Bei den Paralympics trat Svirydzenka in den Klassen LW2-LW9 (stehende Athleten mit Beinschäden) an und gewann Gold im Sprint sowie Silber im 10-km-Einzelrennen im klassischen Stil. Nach dem Sieg des 21-Jährigen aus Nowopolozk erklang im Skistadion von Tesero die belarussische Nationalhymne, was bei den wichtigsten Wettkämpfen des Vierjahreszyklus aufgrund von Einschränkungen seit 2021 nicht mehr der Fall war.

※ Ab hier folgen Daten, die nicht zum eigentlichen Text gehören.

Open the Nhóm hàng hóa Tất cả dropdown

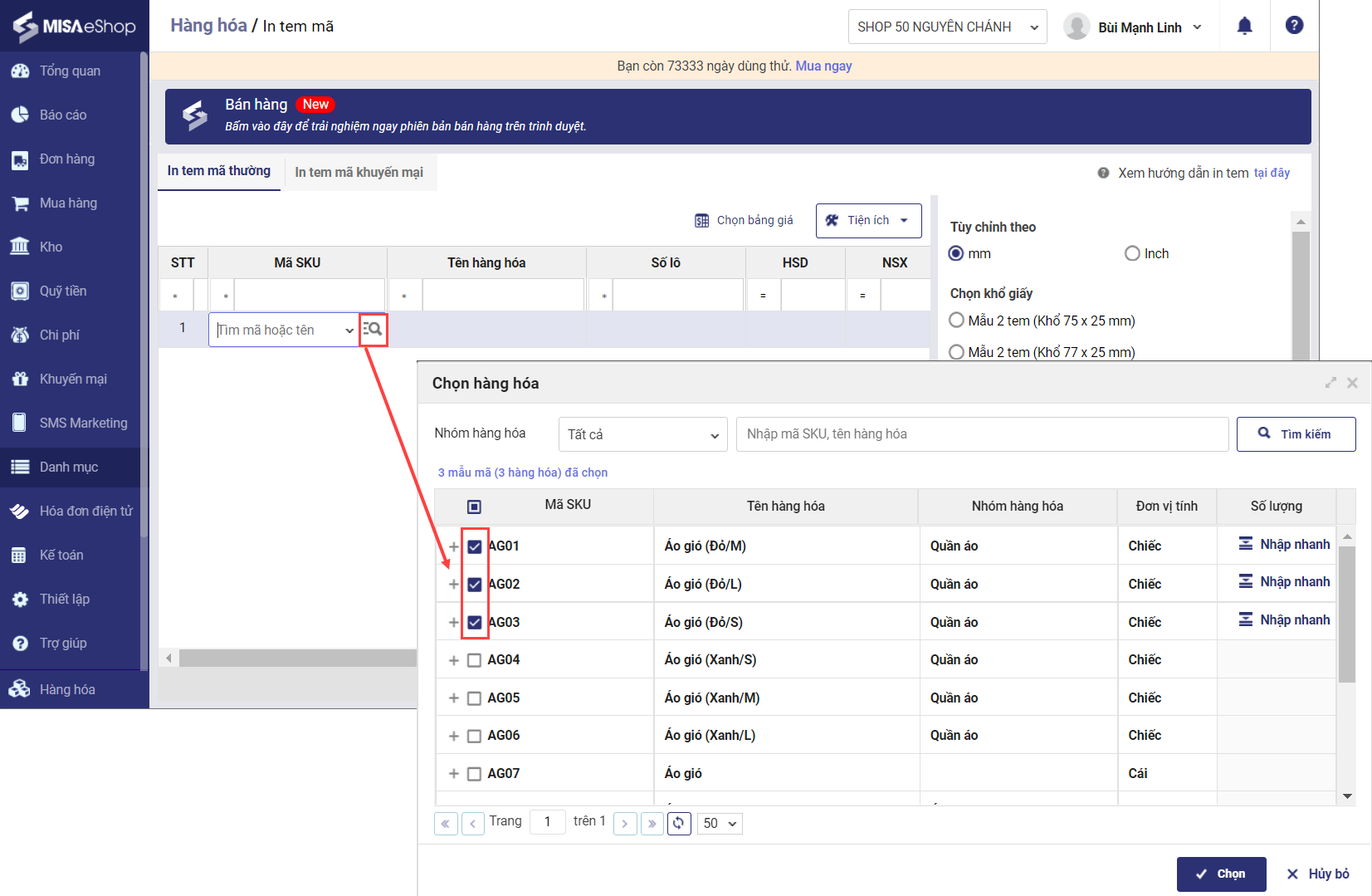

„Ich habe tolle Emotionen erlebt und war sehr glücklich, gleich im ersten Rennen bei den Paralympics Champion zu werden. Das Rennen, in dem ich Zweiter wurde, war schwieriger als das ‚goldene‘. Hauptsache, all die Anstrengungen waren nicht umsonst. Ich möchte ein Vorbild für Menschen mit Behinderung sein“, sagte Svirydzenka. „Die Konkurrenz in Italien war sehr stark, schließlich ist es das wichtigste Turnier des Zyklus, hier konnte es keine schwachen Gegner geben. Die Medaillen werden mich definitiv zusätzlich motivieren. Da ich nicht drei Goldmedaillen mitgebracht habe, gibt es noch einiges, woran ich arbeiten muss. Aber jetzt möchte ich mich einfach ausruhen, denn die Erholung ist ebenfalls ein wichtiger Teil des Trainingsprozesses.“
Romans Medaillen waren die einzigen für unsere Delegation in Italien; zuvor hatte der Belarusse in dieser Saison bereits bei einer Weltcup-Etappe in Deutschland gesiegt. Insgesamt nahmen mehr als 600 Athleten aus 55 Ländern an den Winter-Paralympics teil. Das belarusssische Team wurde außerdem von den Skifahrerinnen Lidzyia Loban, Valiantsina Biryla und Darya Fedzkovich vertreten.